O Bitcoin, por outro lado, não produz nada de tangível. Não gera colheitas, não se transforma em insumos industriais, nem tem aplicação física direta. Seu valor depende quase exclusivamente da confiança coletiva de que será aceito no futuro em troca de bens ou serviços. Em outras palavras, é um ativo de convenção social, cujo “fazer” está limitado a registrar e transferir propriedade digital de forma descentralizada e segura. Seu poder de mercado repousa, portanto, na promessa — e não em uma utilidade material.
É justamente por isso que o Bitcoin divide opiniões. Para os defensores, a escassez programada e a independência em relação ao Estado fazem dele um ativo revolucionário, capaz de proteger contra inflação e desvalorização das moedas nacionais.

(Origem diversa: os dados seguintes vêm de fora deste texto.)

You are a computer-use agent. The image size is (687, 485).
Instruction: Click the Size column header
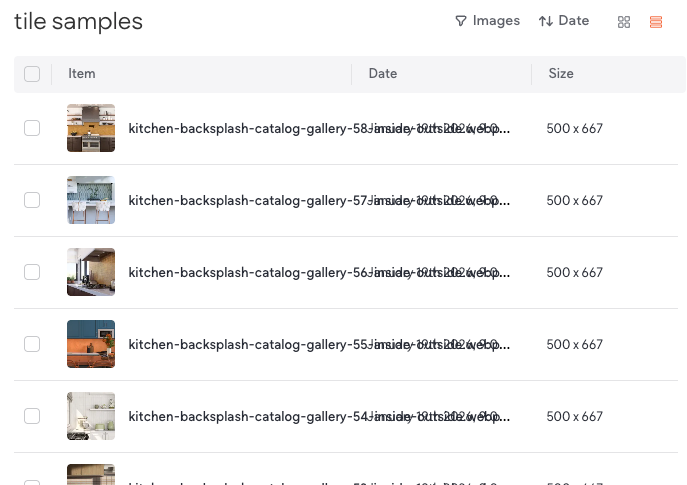tap(561, 74)
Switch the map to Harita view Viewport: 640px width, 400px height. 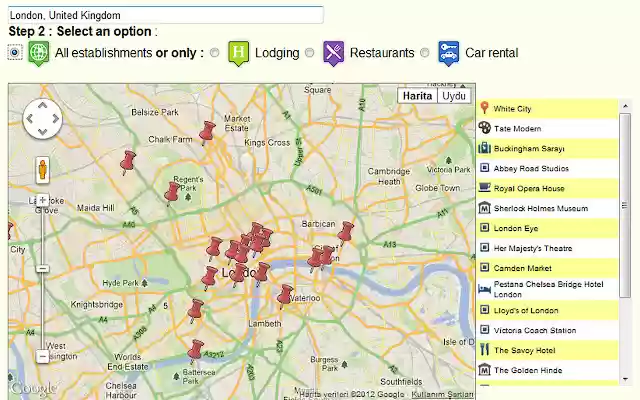pyautogui.click(x=417, y=96)
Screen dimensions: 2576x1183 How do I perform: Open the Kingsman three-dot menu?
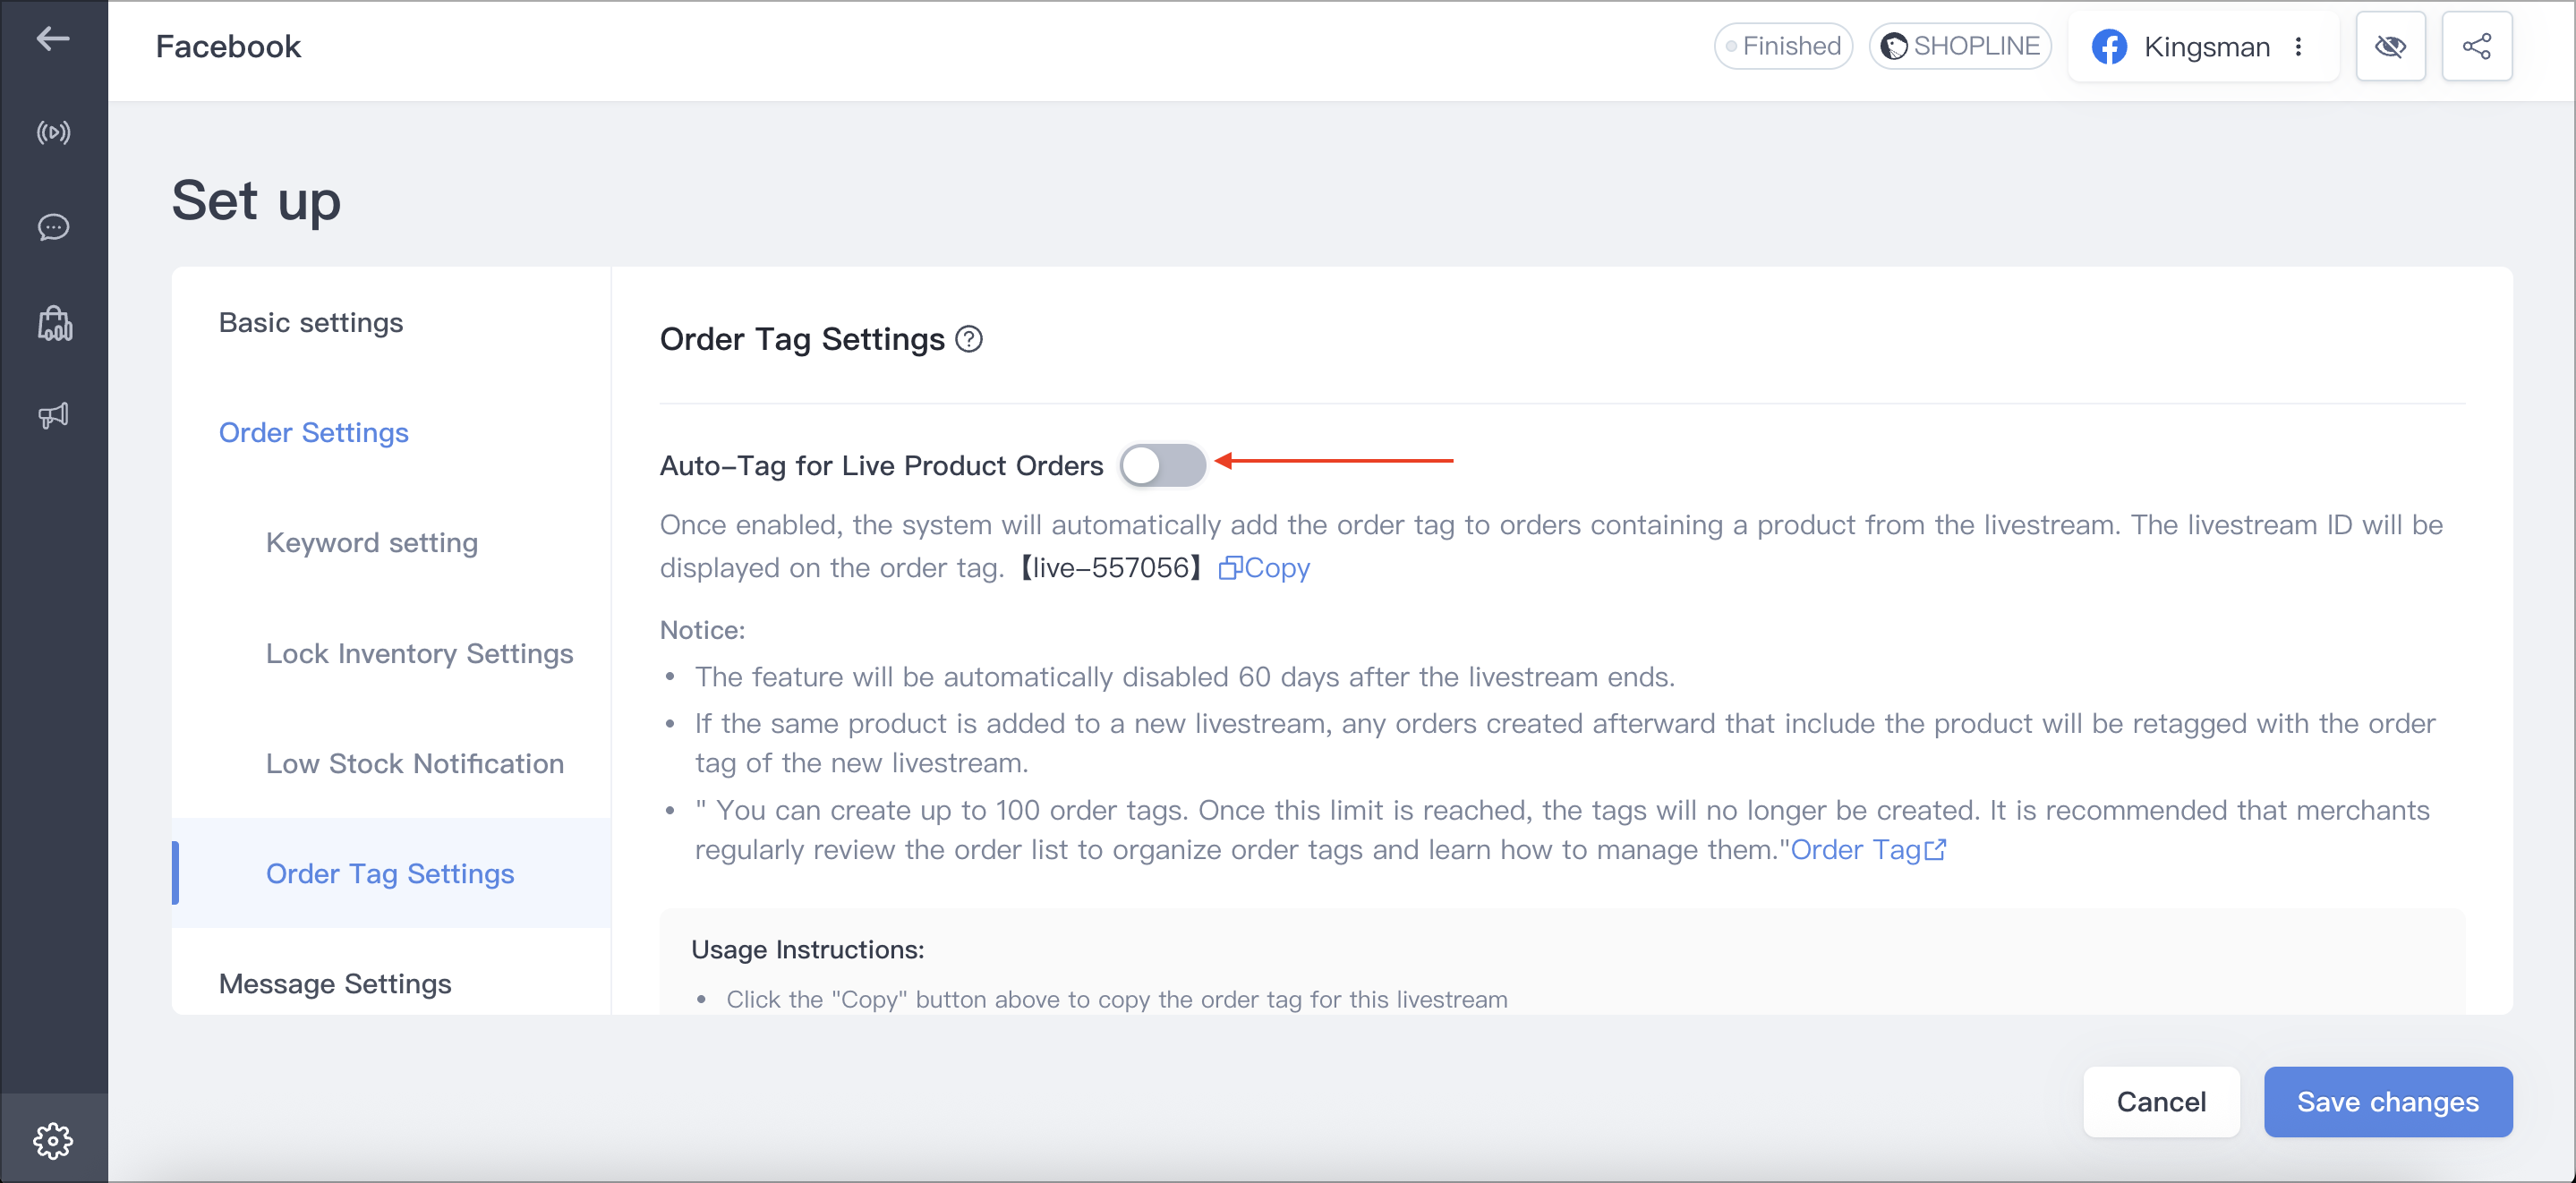(2298, 47)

Para os críticos, porém, ele não passa de uma bolha especulativa, movida por expectativas e pela volatilidade típica dos mercados financeiros digitais.
A verdade é que, como toda moeda ou quase-moeda na história, o Bitcoin só terá valor enquanto as pessoas acreditarem nele e aceitarem usá-lo. Talvez nunca substitua integralmente o dinheiro tradicional, mas já cumpre um papel essencial: provocar governos, economistas e cidadãos a repensarem o que é, afinal, o dinheiro.